▶ **What the exercise asks**:
Extract the full set of records, then give each one again exactly.

===== Data extract

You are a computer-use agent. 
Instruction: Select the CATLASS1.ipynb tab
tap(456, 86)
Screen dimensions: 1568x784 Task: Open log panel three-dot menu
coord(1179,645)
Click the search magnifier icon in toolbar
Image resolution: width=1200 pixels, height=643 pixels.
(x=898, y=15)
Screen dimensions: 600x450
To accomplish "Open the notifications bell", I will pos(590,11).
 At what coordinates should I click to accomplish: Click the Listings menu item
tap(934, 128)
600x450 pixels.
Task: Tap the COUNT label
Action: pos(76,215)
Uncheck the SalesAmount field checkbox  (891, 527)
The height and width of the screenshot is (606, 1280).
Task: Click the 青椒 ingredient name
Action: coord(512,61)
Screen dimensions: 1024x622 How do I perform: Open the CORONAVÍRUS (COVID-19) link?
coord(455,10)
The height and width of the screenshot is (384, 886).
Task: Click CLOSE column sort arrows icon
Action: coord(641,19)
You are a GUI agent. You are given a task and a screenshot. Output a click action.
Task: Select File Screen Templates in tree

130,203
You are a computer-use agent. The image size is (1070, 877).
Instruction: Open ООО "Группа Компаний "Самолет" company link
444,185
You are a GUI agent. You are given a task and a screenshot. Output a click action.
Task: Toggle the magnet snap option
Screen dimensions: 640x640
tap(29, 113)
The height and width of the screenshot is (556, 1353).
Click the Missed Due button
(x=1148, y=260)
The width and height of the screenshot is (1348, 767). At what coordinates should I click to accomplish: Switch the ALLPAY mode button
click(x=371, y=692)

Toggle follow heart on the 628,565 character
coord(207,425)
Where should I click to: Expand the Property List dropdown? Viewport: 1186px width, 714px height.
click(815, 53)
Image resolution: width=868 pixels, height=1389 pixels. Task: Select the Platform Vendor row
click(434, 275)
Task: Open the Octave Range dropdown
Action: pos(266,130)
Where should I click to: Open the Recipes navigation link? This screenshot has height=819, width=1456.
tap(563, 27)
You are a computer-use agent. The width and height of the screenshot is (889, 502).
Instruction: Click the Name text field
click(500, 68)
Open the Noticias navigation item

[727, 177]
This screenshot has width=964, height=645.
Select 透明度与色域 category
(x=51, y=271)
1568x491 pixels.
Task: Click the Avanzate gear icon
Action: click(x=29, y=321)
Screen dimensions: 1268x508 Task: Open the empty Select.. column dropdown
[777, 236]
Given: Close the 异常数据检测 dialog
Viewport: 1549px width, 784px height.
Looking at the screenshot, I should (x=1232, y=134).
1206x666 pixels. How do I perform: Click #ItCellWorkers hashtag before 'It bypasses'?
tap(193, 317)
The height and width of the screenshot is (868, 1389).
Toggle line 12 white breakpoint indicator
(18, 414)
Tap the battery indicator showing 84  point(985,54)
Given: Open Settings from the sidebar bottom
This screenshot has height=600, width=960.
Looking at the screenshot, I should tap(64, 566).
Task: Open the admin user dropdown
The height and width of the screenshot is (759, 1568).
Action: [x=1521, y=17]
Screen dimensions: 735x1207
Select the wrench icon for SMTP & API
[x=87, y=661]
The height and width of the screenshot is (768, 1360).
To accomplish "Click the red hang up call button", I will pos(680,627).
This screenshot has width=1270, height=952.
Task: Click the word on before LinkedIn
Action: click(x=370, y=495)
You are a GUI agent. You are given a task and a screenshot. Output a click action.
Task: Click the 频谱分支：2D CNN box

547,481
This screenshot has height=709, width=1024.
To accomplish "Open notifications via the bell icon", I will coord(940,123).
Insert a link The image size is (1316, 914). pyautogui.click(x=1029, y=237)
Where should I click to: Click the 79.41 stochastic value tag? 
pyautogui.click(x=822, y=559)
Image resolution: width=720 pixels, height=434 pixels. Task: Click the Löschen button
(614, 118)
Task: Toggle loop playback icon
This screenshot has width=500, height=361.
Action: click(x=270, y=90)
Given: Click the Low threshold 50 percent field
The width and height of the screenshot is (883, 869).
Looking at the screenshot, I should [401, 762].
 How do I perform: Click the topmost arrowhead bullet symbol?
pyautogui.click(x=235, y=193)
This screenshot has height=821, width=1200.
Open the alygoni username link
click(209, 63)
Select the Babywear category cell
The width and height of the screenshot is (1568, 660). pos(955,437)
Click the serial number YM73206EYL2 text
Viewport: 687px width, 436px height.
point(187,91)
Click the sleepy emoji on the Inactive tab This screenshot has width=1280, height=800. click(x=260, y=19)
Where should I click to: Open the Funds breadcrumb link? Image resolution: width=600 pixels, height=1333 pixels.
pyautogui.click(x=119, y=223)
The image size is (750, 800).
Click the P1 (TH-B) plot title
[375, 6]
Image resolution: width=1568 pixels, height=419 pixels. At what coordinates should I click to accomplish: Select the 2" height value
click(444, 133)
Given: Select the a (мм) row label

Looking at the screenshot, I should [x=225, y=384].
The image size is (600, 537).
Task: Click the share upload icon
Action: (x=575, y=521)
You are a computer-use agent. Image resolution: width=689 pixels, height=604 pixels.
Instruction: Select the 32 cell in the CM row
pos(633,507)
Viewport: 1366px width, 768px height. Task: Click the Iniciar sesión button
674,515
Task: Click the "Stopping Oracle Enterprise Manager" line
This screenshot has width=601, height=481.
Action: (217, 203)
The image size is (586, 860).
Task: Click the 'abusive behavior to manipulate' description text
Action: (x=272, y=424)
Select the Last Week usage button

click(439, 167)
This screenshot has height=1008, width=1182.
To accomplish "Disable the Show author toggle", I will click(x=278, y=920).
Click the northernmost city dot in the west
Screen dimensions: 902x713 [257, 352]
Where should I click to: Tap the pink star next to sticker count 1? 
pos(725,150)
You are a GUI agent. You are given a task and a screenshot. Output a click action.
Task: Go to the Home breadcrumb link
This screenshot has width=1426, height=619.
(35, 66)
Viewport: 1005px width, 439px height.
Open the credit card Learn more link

==========

▶ **Output below**:
You are a computer-use agent. 
Instruction: Select the CATLASS1.ipynb tab
tap(456, 86)
Screen dimensions: 1568x784 Task: Open log panel three-dot menu
coord(1179,645)
Click the search magnifier icon in toolbar
Image resolution: width=1200 pixels, height=643 pixels.
(x=898, y=15)
Screen dimensions: 600x450
To accomplish "Open the notifications bell", I will pos(590,11).
 At what coordinates should I click to accomplish: Click the Listings menu item
tap(934, 128)
600x450 pixels.
Task: Tap the COUNT label
Action: pos(76,215)
Uncheck the SalesAmount field checkbox  (891, 527)
The height and width of the screenshot is (606, 1280).
Task: Click the 青椒 ingredient name
Action: coord(512,61)
Screen dimensions: 1024x622 How do I perform: Open the CORONAVÍRUS (COVID-19) link?
coord(455,10)
The height and width of the screenshot is (384, 886).
Task: Click CLOSE column sort arrows icon
Action: coord(641,19)
You are a GUI agent. You are given a task and a screenshot. Output a click action.
Task: Select File Screen Templates in tree

130,203
You are a computer-use agent. The image size is (1070, 877).
Instruction: Open ООО "Группа Компаний "Самолет" company link
444,185
You are a GUI agent. You are given a task and a screenshot. Output a click action.
Task: Toggle the magnet snap option
Screen dimensions: 640x640
tap(29, 113)
The height and width of the screenshot is (556, 1353).
Click the Missed Due button
(x=1148, y=260)
The width and height of the screenshot is (1348, 767). At what coordinates should I click to accomplish: Switch the ALLPAY mode button
click(x=371, y=692)

Toggle follow heart on the 628,565 character
coord(207,425)
Where should I click to: Expand the Property List dropdown? Viewport: 1186px width, 714px height.
click(815, 53)
Image resolution: width=868 pixels, height=1389 pixels. Task: Select the Platform Vendor row
click(434, 275)
Task: Open the Octave Range dropdown
Action: pos(266,130)
Where should I click to: Open the Recipes navigation link? This screenshot has height=819, width=1456.
tap(563, 27)
You are a computer-use agent. The width and height of the screenshot is (889, 502).
Instruction: Click the Name text field
click(500, 68)
Open the Noticias navigation item

[727, 177]
This screenshot has width=964, height=645.
Select 透明度与色域 category
(x=51, y=271)
1568x491 pixels.
Task: Click the Avanzate gear icon
Action: click(x=29, y=321)
Screen dimensions: 1268x508 Task: Open the empty Select.. column dropdown
[777, 236]
Given: Close the 异常数据检测 dialog
Viewport: 1549px width, 784px height.
Looking at the screenshot, I should (x=1232, y=134).
1206x666 pixels. How do I perform: Click #ItCellWorkers hashtag before 'It bypasses'?
tap(193, 317)
The height and width of the screenshot is (868, 1389).
Toggle line 12 white breakpoint indicator
(18, 414)
Tap the battery indicator showing 84  point(985,54)
Given: Open Settings from the sidebar bottom
This screenshot has height=600, width=960.
Looking at the screenshot, I should tap(64, 566).
Task: Open the admin user dropdown
The height and width of the screenshot is (759, 1568).
Action: [x=1521, y=17]
Screen dimensions: 735x1207
Select the wrench icon for SMTP & API
[x=87, y=661]
The height and width of the screenshot is (768, 1360).
To accomplish "Click the red hang up call button", I will pos(680,627).
This screenshot has width=1270, height=952.
Task: Click the word on before LinkedIn
Action: click(x=370, y=495)
You are a GUI agent. You are given a task and a screenshot. Output a click action.
Task: Click the 频谱分支：2D CNN box

547,481
This screenshot has height=709, width=1024.
To accomplish "Open notifications via the bell icon", I will coord(940,123).
Insert a link The image size is (1316, 914). pyautogui.click(x=1029, y=237)
Where should I click to: Click the 79.41 stochastic value tag? 
pyautogui.click(x=822, y=559)
Image resolution: width=720 pixels, height=434 pixels. Task: Click the Löschen button
(614, 118)
Task: Toggle loop playback icon
This screenshot has width=500, height=361.
Action: click(x=270, y=90)
Given: Click the Low threshold 50 percent field
The width and height of the screenshot is (883, 869).
Looking at the screenshot, I should [401, 762].
 How do I perform: Click the topmost arrowhead bullet symbol?
pyautogui.click(x=235, y=193)
This screenshot has height=821, width=1200.
Open the alygoni username link
click(209, 63)
Select the Babywear category cell
The width and height of the screenshot is (1568, 660). pos(955,437)
Click the serial number YM73206EYL2 text
Viewport: 687px width, 436px height.
point(187,91)
Click the sleepy emoji on the Inactive tab This screenshot has width=1280, height=800. click(x=260, y=19)
Where should I click to: Open the Funds breadcrumb link? Image resolution: width=600 pixels, height=1333 pixels.
pyautogui.click(x=119, y=223)
The image size is (750, 800).
Click the P1 (TH-B) plot title
[375, 6]
Image resolution: width=1568 pixels, height=419 pixels. At what coordinates should I click to accomplish: Select the 2" height value
click(444, 133)
Given: Select the a (мм) row label

Looking at the screenshot, I should [x=225, y=384].
The image size is (600, 537).
Task: Click the share upload icon
Action: (x=575, y=521)
You are a computer-use agent. Image resolution: width=689 pixels, height=604 pixels.
Instruction: Select the 32 cell in the CM row
pos(633,507)
Viewport: 1366px width, 768px height. Task: Click the Iniciar sesión button
674,515
Task: Click the "Stopping Oracle Enterprise Manager" line
This screenshot has width=601, height=481.
Action: (217, 203)
The image size is (586, 860).
Task: Click the 'abusive behavior to manipulate' description text
Action: (x=272, y=424)
Select the Last Week usage button

click(439, 167)
This screenshot has height=1008, width=1182.
To accomplish "Disable the Show author toggle", I will click(x=278, y=920).
Click the northernmost city dot in the west
Screen dimensions: 902x713 [257, 352]
Where should I click to: Tap the pink star next to sticker count 1? 
pos(725,150)
You are a GUI agent. You are given a task and a screenshot. Output a click action.
Task: Go to the Home breadcrumb link
This screenshot has width=1426, height=619.
(35, 66)
Viewport: 1005px width, 439px height.
Open the credit card Learn more link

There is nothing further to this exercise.